[lxc-devel] [lxd/master] Add support for NVIDIA runtime passthrough

stgraber on Github lxc-bot at linuxcontainers.org
Thu Mar 29 18:03:32 UTC 2018


A non-text attachment was scrubbed...
Name: not available
Type: text/x-mailbox
Size: 354 bytes
Desc: not available
URL: <http://lists.linuxcontainers.org/pipermail/lxc-devel/attachments/20180329/dcef123b/attachment.bin>
-------------- next part --------------
From 65cec7f2c884ea2490fe9376d10abe8aefa97b84 Mon Sep 17 00:00:00 2001
From: =?UTF-8?q?St=C3=A9phane=20Graber?= <stgraber at ubuntu.com>
Date: Thu, 29 Mar 2018 14:03:02 -0400
Subject: [PATCH] Add support for NVIDIA runtime passthrough
MIME-Version: 1.0
Content-Type: text/plain; charset=UTF-8
Content-Transfer-Encoding: 8bit

Signed-off-by: Stéphane Graber <stgraber at ubuntu.com>
---
 doc/api-extensions.md   |  5 +++++
 doc/containers.md       |  2 ++
 lxd/container_lxc.go    | 33 +++++++++++++++++++++++++++++++++
 scripts/bash/lxd-client |  2 +-
 shared/container.go     |  2 ++
 shared/version/api.go   |  1 +
 6 files changed, 44 insertions(+), 1 deletion(-)

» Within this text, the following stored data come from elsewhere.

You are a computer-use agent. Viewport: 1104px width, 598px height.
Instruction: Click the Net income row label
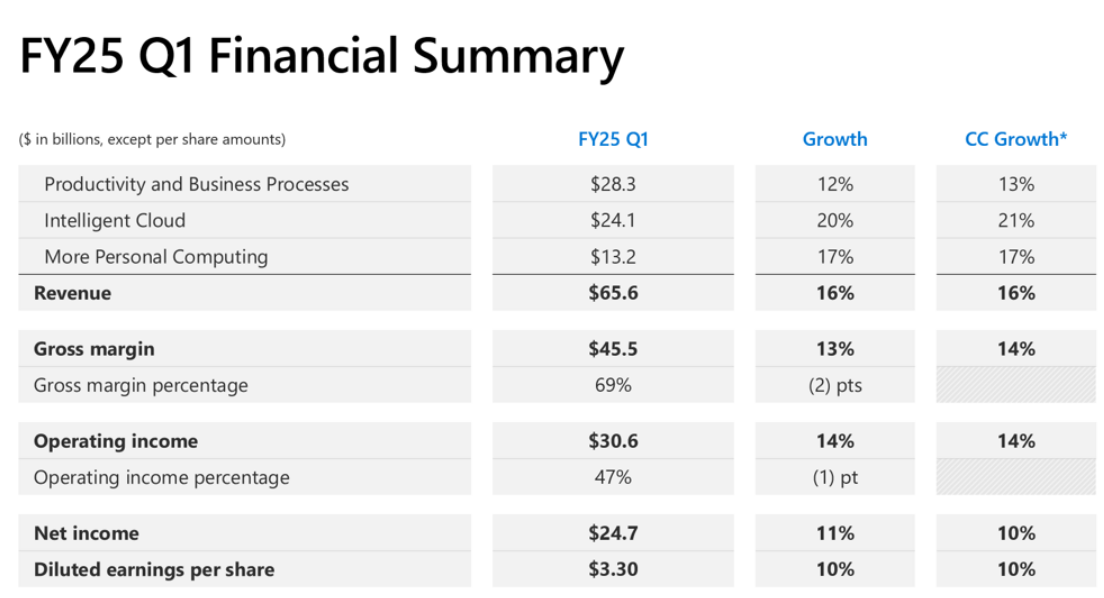pos(86,533)
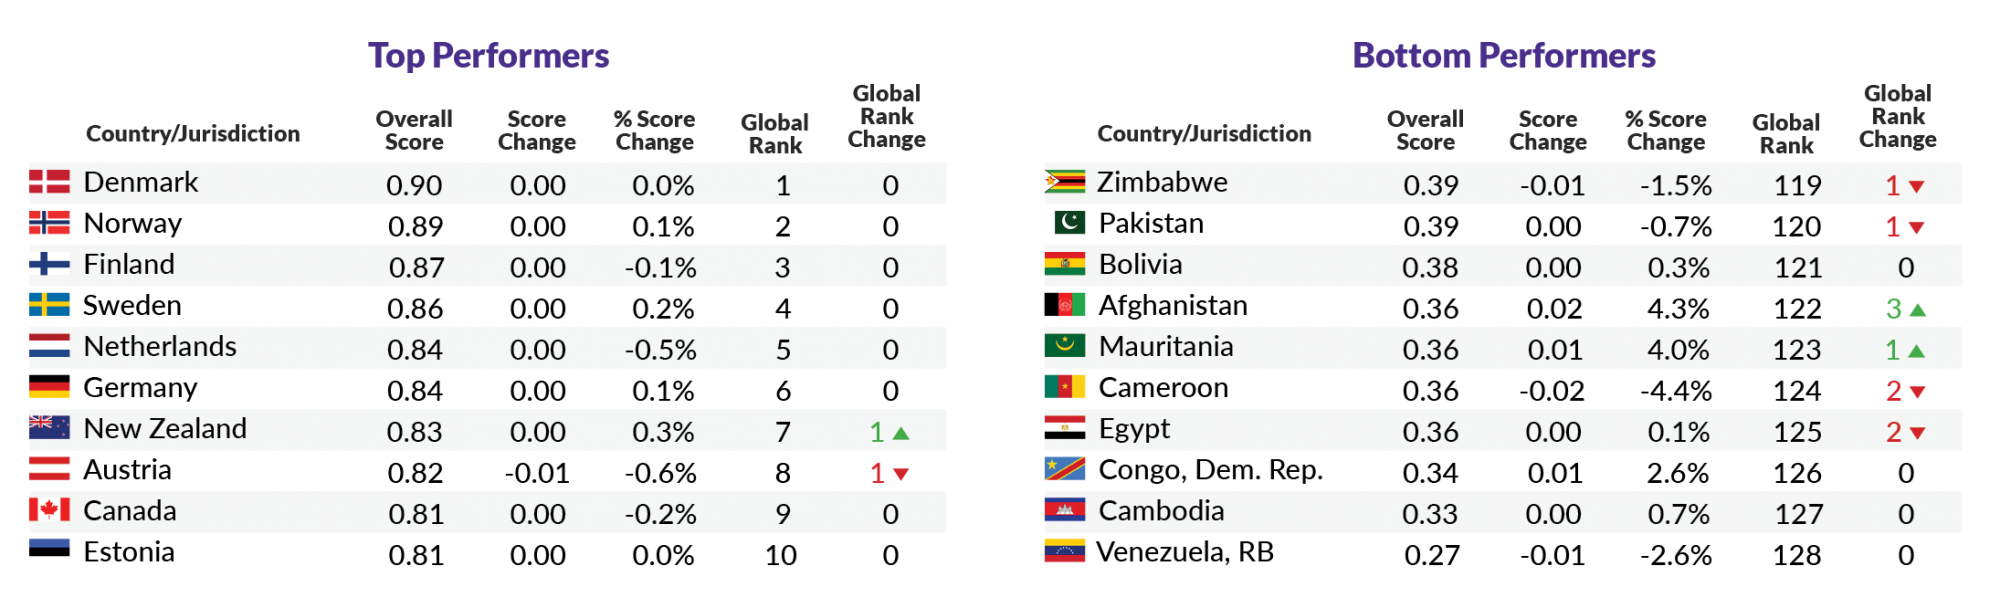Click green up arrow in New Zealand row
Screen dimensions: 2000x608
coord(901,433)
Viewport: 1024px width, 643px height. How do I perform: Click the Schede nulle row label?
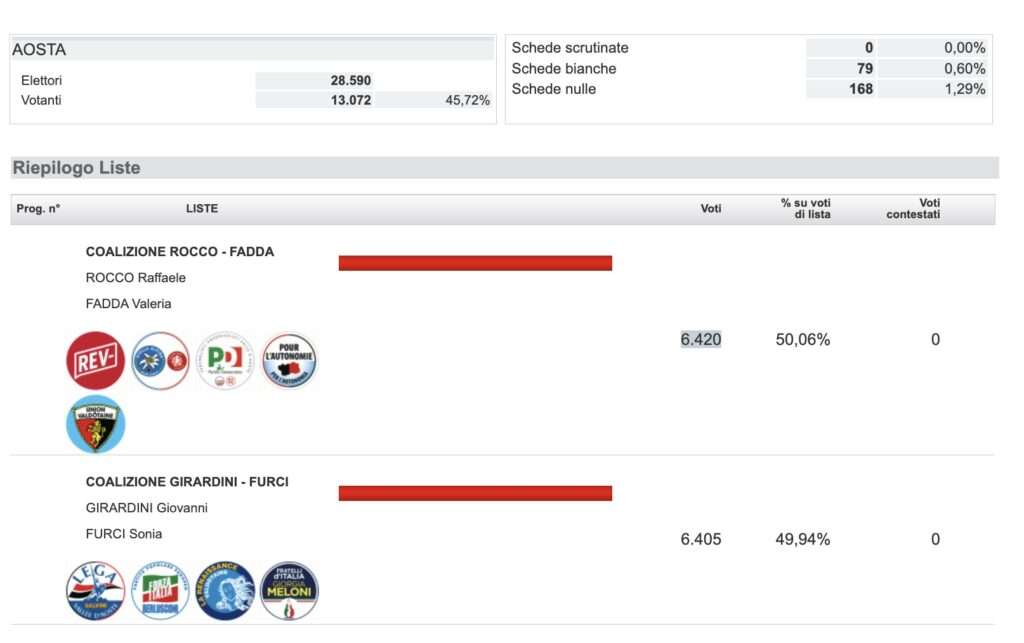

diff --git a/doc/api-extensions.md b/doc/api-extensions.md
index 7ece1b0f4..e5cd6e2ac 100644
--- a/doc/api-extensions.md
+++ b/doc/api-extensions.md
@@ -449,3 +449,8 @@ This adds a new `lifecycle` message type to the events API.
 
 ## storage\_api\_remote\_volume\_handling
 This adds the ability to copy and move custom storage volumes between remote.
+
+## nvidia\_runtime
+Adds a `nvidia_runtime` config option for containers, setting this to
+true will have the NVIDIA runtime and CUDA libraries passed to the
+container.
diff --git a/doc/containers.md b/doc/containers.md
index 42152f964..46d2af9fd 100644
--- a/doc/containers.md
+++ b/doc/containers.md
@@ -15,6 +15,7 @@ currently supported:
  - `environment` (environment variables)
  - `image` (copy of the image properties at time of creation)

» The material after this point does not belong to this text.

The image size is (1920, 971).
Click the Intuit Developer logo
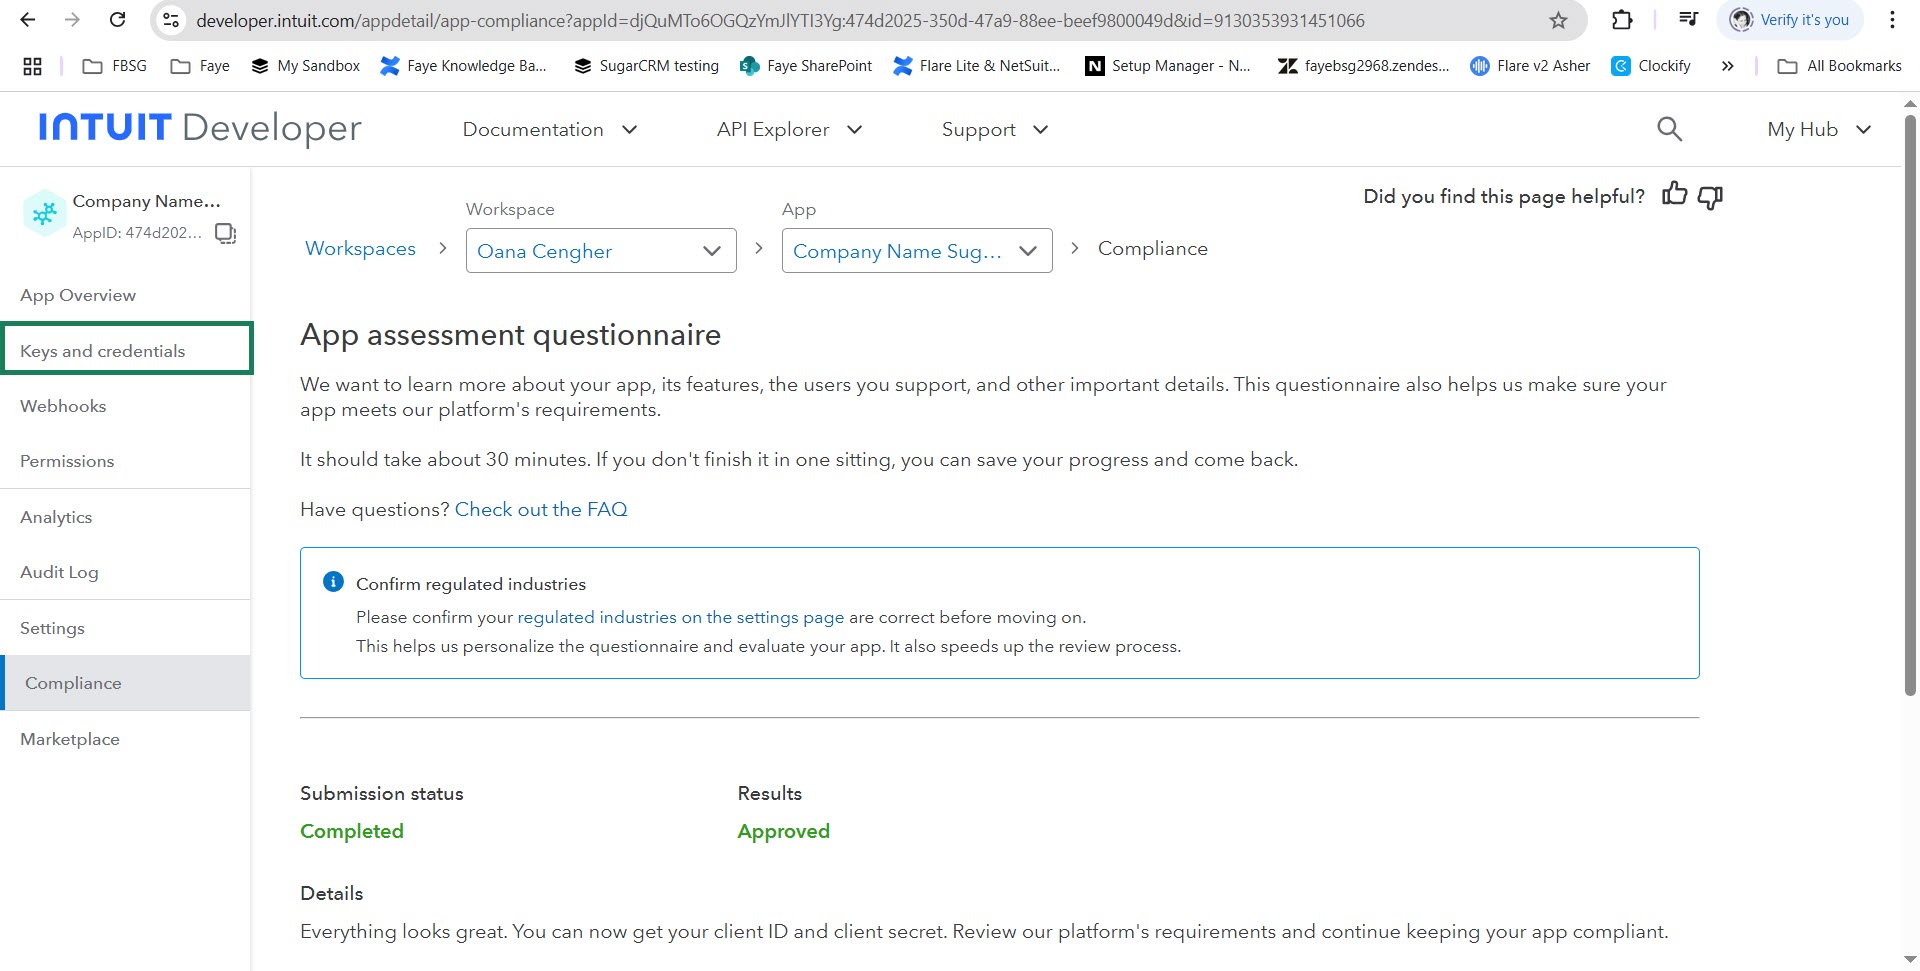[x=200, y=128]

  - `limits` (resource limits)
+ - `nvidia` (NVIDIA and CUDA configuration)
  - `raw` (raw container configuration overrides)
  - `security` (security policies)
  - `user` (storage for user properties, searchable)

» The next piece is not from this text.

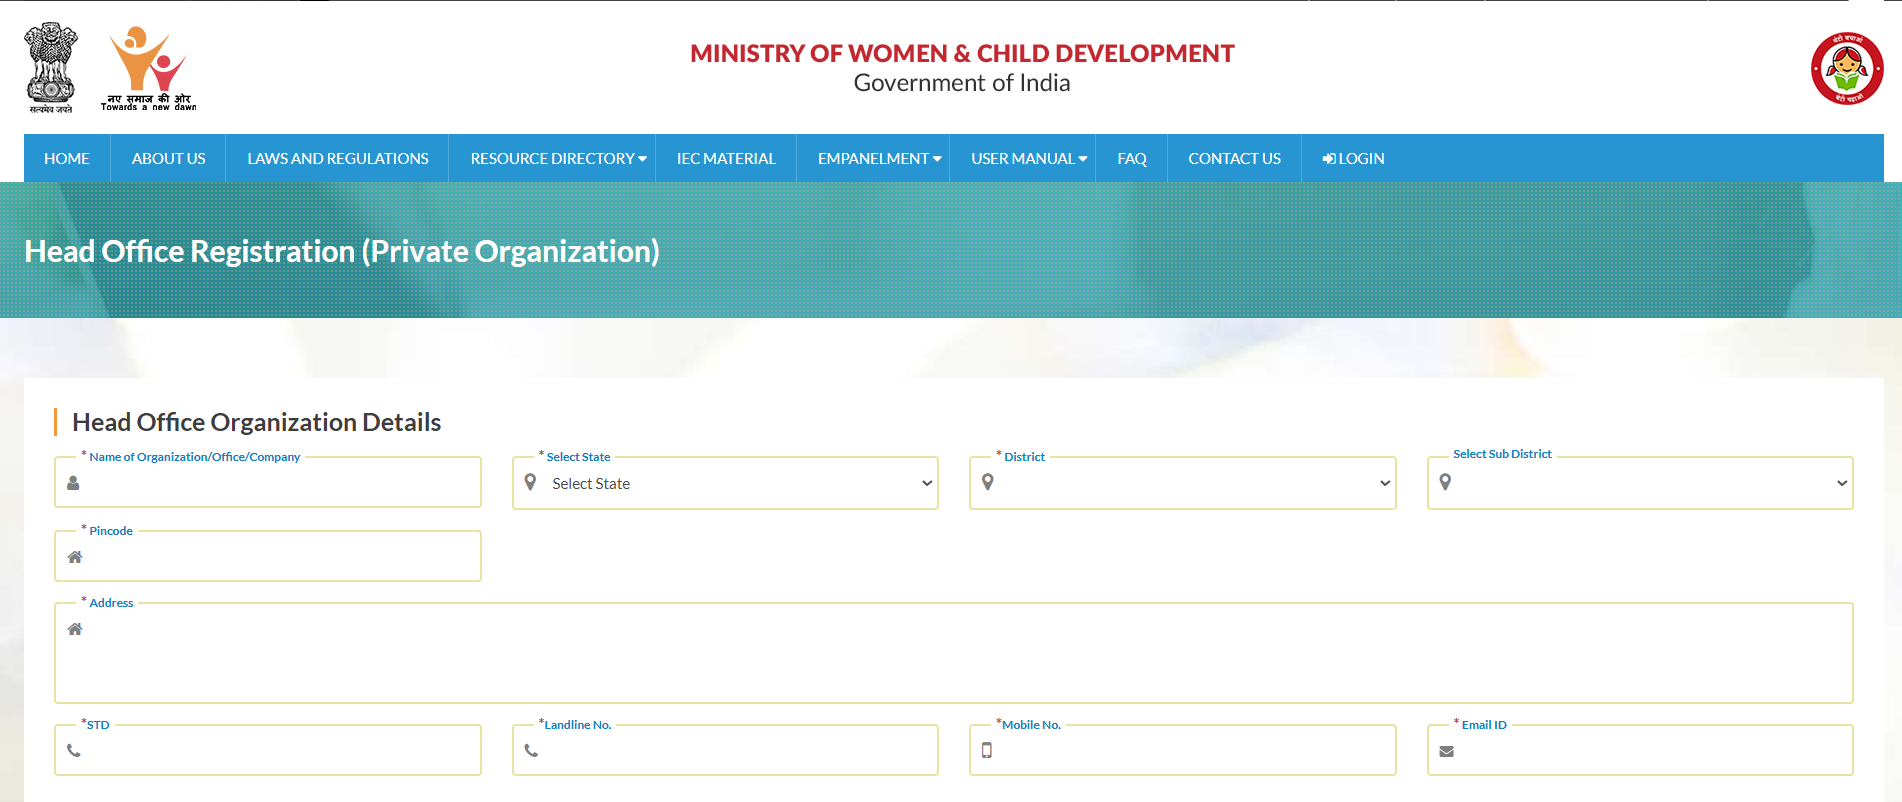Click the envelope icon in Email ID field
The image size is (1902, 802).
point(1446,752)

@@ -45,6 +46,7 @@ linux.kernel\_modules                   | string    | -             | yes
 migration.incremental.memory            | boolean   | false         | yes           | migration\_pre\_copy                 | Incremental memory transfer of the container's memory to reduce downtime.
 migration.incremental.memory.goal       | integer   | 70            | yes           | migration\_pre\_copy                 | Percentage of memory to have in sync before stopping the container.
 migration.incremental.memory.iterations | integer   | 10            | yes           | migration\_pre\_copy                 | Maximum number of transfer operations to go through before stopping the container.
+nvidia.runtime                          | boolean   | false         | no            | nvidia\_runtime                      | Pass the host NVIDIA and CUDA runtime libraries into the container
 raw.apparmor                            | blob      | -             | yes           | -                                    | Apparmor profile entries to be appended to the generated profile
 raw.idmap                               | blob      | -             | no            | id\_map                              | Raw idmap configuration (e.g. "both 1000 1000")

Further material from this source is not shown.